I have to admit that if I heard a newscaster say something like, “Five gunmen entered a bank,” I’d at least briefly scratch my head as to precisely what that meant. It would be a strangely indirect way of saying that five men who were armed with guns had entered it. I probably would edit “armed gunmen” in either speech or writing, but I would be more likely to change “gunmen” to “men” than to delete the “armed” part, unless it was already clear from the context that several men carrying guns had entered the bank. So, “Five armed men burst into a bank this Wednesday, and one of the gunmen threatened to shoot the bank manager unless he complied with their demands,” would strike me as perfectly natural, but just referring to “five gunmen” doing something, without prior context, would be a bit odd.

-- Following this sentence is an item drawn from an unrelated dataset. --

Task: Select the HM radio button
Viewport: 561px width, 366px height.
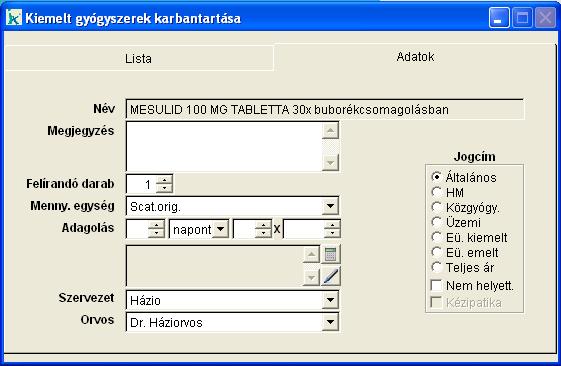Action: 436,192
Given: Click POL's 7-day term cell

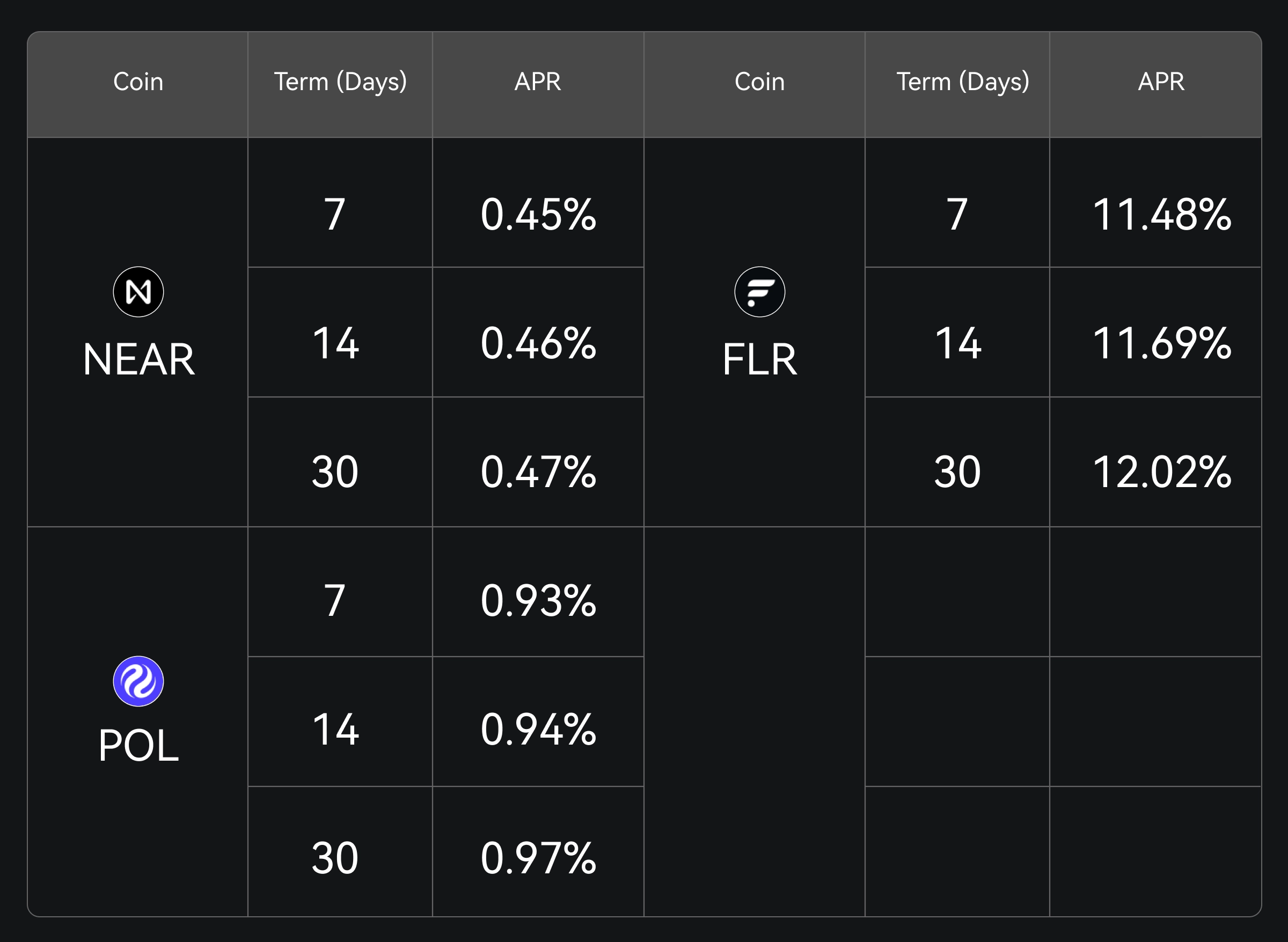Looking at the screenshot, I should (335, 600).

As to ATM machine and PIN number, I think it is a similar form of redundancy for emphasis and/or clarity, but I think there is an added twist, there, which is that ISTM that acronyms have a way of becoming treated as if they were simply words rather than an abbreviated way of referencing several of them, and people not uncommonly forget what the letters in an acronym stand for even if they use the acronym every day (I have run into this when I ask expert witnesses to explain what an acronym that is part of their professional jargon means: it seems like, more often than not, they either can’t quite remember what all of the letters stand for or, at a minimum, they have a lot of trouble recalling what some of them refer to.). And sometimes something that used to be an acronym ceases to be so: IiRC, KFC is the official name of a fast food chain, and while it used to be short for Kentucky Fried Chicken it is no longer short for anything.
How many people, I wonder, think of “PIN” as an abbreviation for “Personal Identification Number” as opposed to simply thinking of it as “one of those little codes you have to enter in a keypad when you use your debit card”? Of course, “PIN number” is redundant either way (since the type of “code” you use is composed only of numbers, AFAIK), but it is much more obviously so if you consciously recall that the N in PIN is (was?) “number.” And perhaps “PIN number”, as redundant as it is, nonetheless has some utility, as it helps clarify that one is referring to the specific number that comprises a specific PIN, as opposed to PINs in general or a PIN as an abstract concept [Scratches head, wondering if “abstract concept” is redundant. Decides it probably isn’t, and doesn’t care if it is.]